• SET TASK:
Reproduce the text on Ala, beginning at the words "This is why" and stopping after "a returned thing.", and swap "community" for "village".

• TEXT SHOWN:
Ala Holds the Dead in Her Womb
From the beginning of Igbo time — Ala is the earth itself, not a historical deity · The earth itself — specifically the Igbo homeland of southeastern Nigeria, the red laterite soil of the Niger delta hinterland
Contents
The earth goddess Ala is simultaneously the mother of the living, the keeper of moral law, and the womb to which the dead return — the most powerful deity in the Igbo world, whose law even the thunder god must respect.
- When
- From the beginning of Igbo time — Ala is the earth itself, not a historical deity
- Where
- The earth itself — specifically the Igbo homeland of southeastern Nigeria, the red laterite soil of the Niger delta hinterland
She is beneath you now.
Every step you take on Igbo soil, you walk on Ala. She is not merely the physical substance of the earth — the red clay, the loam, the rock beneath the soil — though she is that too. She is the moral force that the earth embodies: the law that is not written down anywhere because it does not need to be written, because it is the ground itself.
Ala holds the dead.
When a person dies and is buried in Igbo country, they enter Ala’s womb. The earth does not consume them in the merely chemical sense. She receives them, the way a mother receives a child who has come home. The dead are in her. They are not gone; they are held. When the rains fall and the crops grow, it is in part because Ala is channeling the vitality of her held dead upward through the soil. The fertility of the earth is the generosity of the dead, mediated by the goddess.
This is why the crime of burying someone outside the community — the punishment inflicted on people who died badly, who died in ways that contaminated them — is so serious. To be excluded from the earth of the ancestors is to be excluded from Ala’s holding, to become a wandering thing rather than a returned thing.

• COLLECTED DATA:

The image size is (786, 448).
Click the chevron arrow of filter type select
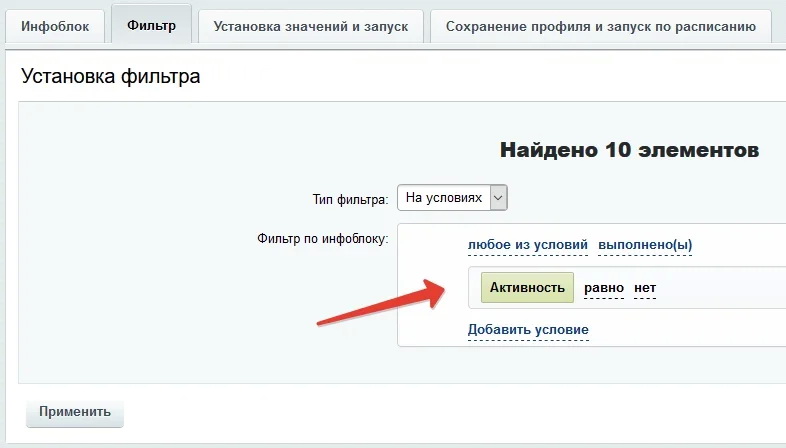pos(499,198)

• THE COMPLETED TASK:
This is why the crime of burying someone outside the village — the punishment inflicted on people who died badly, who died in ways that contaminated them — is so serious. To be excluded from the earth of the ancestors is to be excluded from Ala’s holding, to become a wandering thing rather than a returned thing.